Whale researchers and fishermen are out at sea together on a two-week mission, combining efforts to help save the endangered north Atlantic right whale.

These two worlds have usually stayed far apart, but for the first time scientists are onboard a crab boat to do their field work.

It's been a controversial fishing season in northern New Brunswick.

Whale protection efforts caused many fishing areas in the Gulf of St. Lawrence to be closed off, angering fishermen who saw it as an attack on their livelihood — some even taking to protest.

Crab fisherman Martin Noel, captain of the Jean-Denis Martin boat in Shippagan, agreed to take scientists out in the gulf to help them carry out their research this year.

"We don't want to be called whale killers," Noel said. "We want to be called fishermen that are implicated in the solution."

All season, fishermen begged Ottawa to involve them in fisheries management. They felt the federal government was imposing overly strict measures without consultation with industry.

Noel hopes this is a first step toward coming up with protection measures that aren't so damaging to the Acadian Peninsula's fishing industry.

"If we can help to mitigate, or just arrive at a certain point that we can fish even when whales are present, that would be the ultimate goal," he said.

'Nobody wants to put fishermen out of business'

Joining Noel are researchers from the New England Aquarium who have driven all the way from Boston to Shippagan.

Amy Knowlton, lead scientist, said she understand Noel and other fishermen's frustrations.

"Nobody wants to put fishermen out of business," she said. "But I think we also don't want to see the species go extinct."

Knowlton said up until now, closures have been the only option, but she thinks ropeless fishing — which she researches, and reduced breaking strength rope are the future.

She said that would allow fishermen to go even in areas where right whales are present.

"I think going forward what needs to happen is to make every gear set out there safe for whales," Knowlton said.

According to Noel, having that technology aboard every fishing vessel is still five to ten years away.

Whale catalog

Knowlton and her team from the aquarium are on the trip to find and photograph right whales.

​They will look for any evidence of scarring from human interaction, assess their general health, how they socialize with one another — all part of trying to understand their behaviour in the gulf.

Twelve right whales were killed in the gulf in 2017, many struck by ships or caught in fishing gear. Knowlton suspects they are here to stay.

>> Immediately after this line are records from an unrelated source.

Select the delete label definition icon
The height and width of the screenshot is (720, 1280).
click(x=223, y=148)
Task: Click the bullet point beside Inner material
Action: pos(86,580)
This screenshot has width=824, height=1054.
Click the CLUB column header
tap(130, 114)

The National Oceanic and Atmospheric Administration reports a minimum number of individual 134 North Atlantic Right Whales has been sighted swimming in the southern Gulf of St. Lawrence.

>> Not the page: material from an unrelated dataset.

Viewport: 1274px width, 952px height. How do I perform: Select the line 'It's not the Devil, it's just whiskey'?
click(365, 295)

"There's a lot of them here, there's many more than anybody ever knew were here," she said.

That's why she is glad to be partnering with fishermen like Noel.

"He educates us about how the fishing activity works, and we educate him about the right whales and how they live. It's been a very valuable connection," Knowlton said.

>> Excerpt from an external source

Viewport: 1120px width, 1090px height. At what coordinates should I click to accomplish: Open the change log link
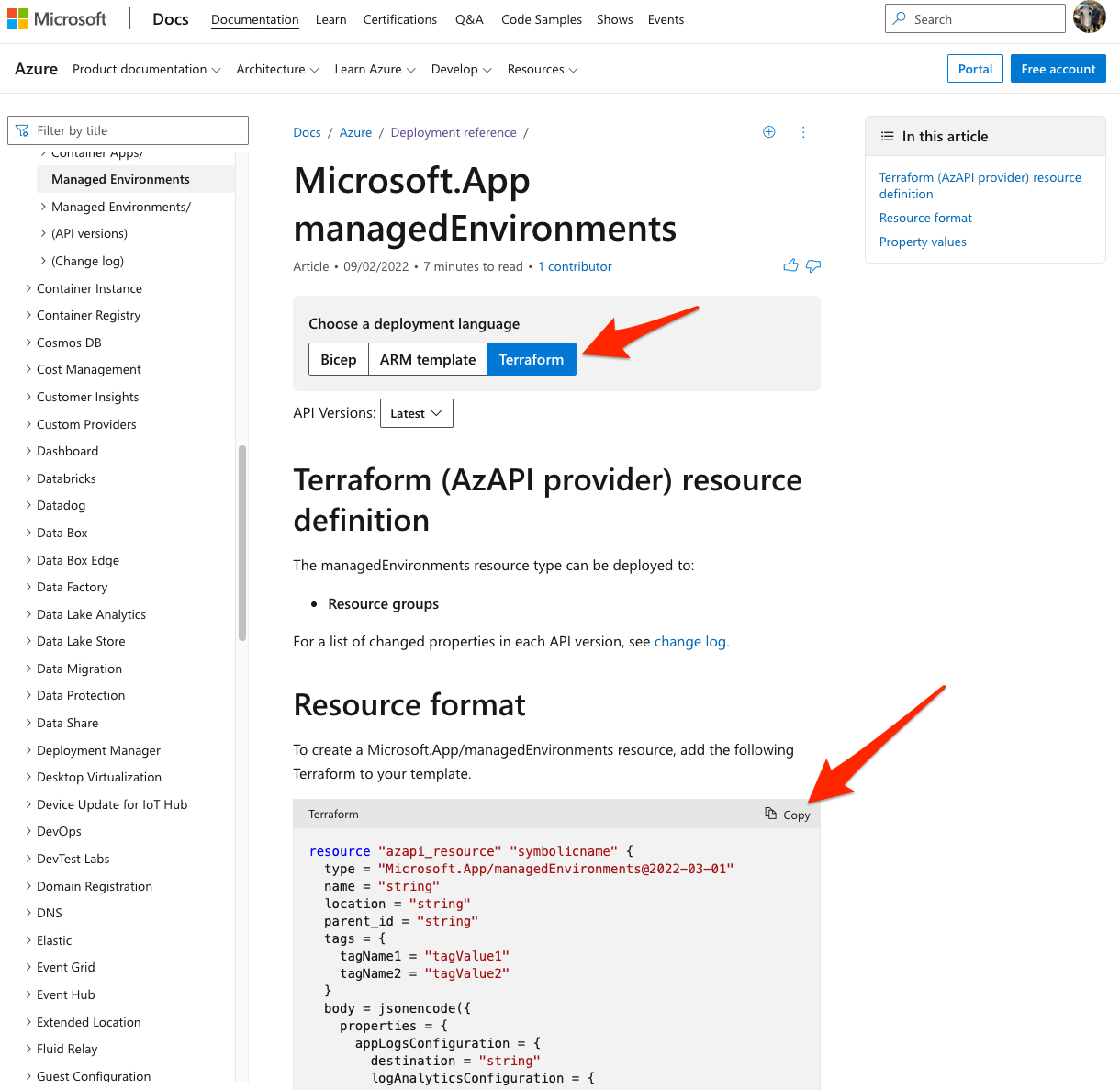(x=690, y=642)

Her group — the Anderson Cabot Centre for Ocean Life at the New England Aquarium, carries the North Atlantic right whale photo identification catalog. Individual right whales seen during the trip will be added there.

Plankton work

A team from Dalhousie University is also on board to study the whale's food source: plankton.

They are collecting samples to determine where patches are found and what species whales are attracted to.

"The idea is we do this multiple times, in the presence of right whales, and in the absence of right whales," Hansen Johnson, PhD student said.

"It'll give us insight into which species and the abundance of these species are important for right whale feeding."

Hansen is also measuring ocean properties, like temperature and salinity, to understand what creates favourable conditions for right whale feeding — and what role climate change has played in bringing the whales to the gulf.

"If we know where their food is going to show up, we can be relatively confident that they will be there as well. And if we know that, then we can really direct more targeted efficient surveys and efficient management strategies to mitigate risks to the whales," he said.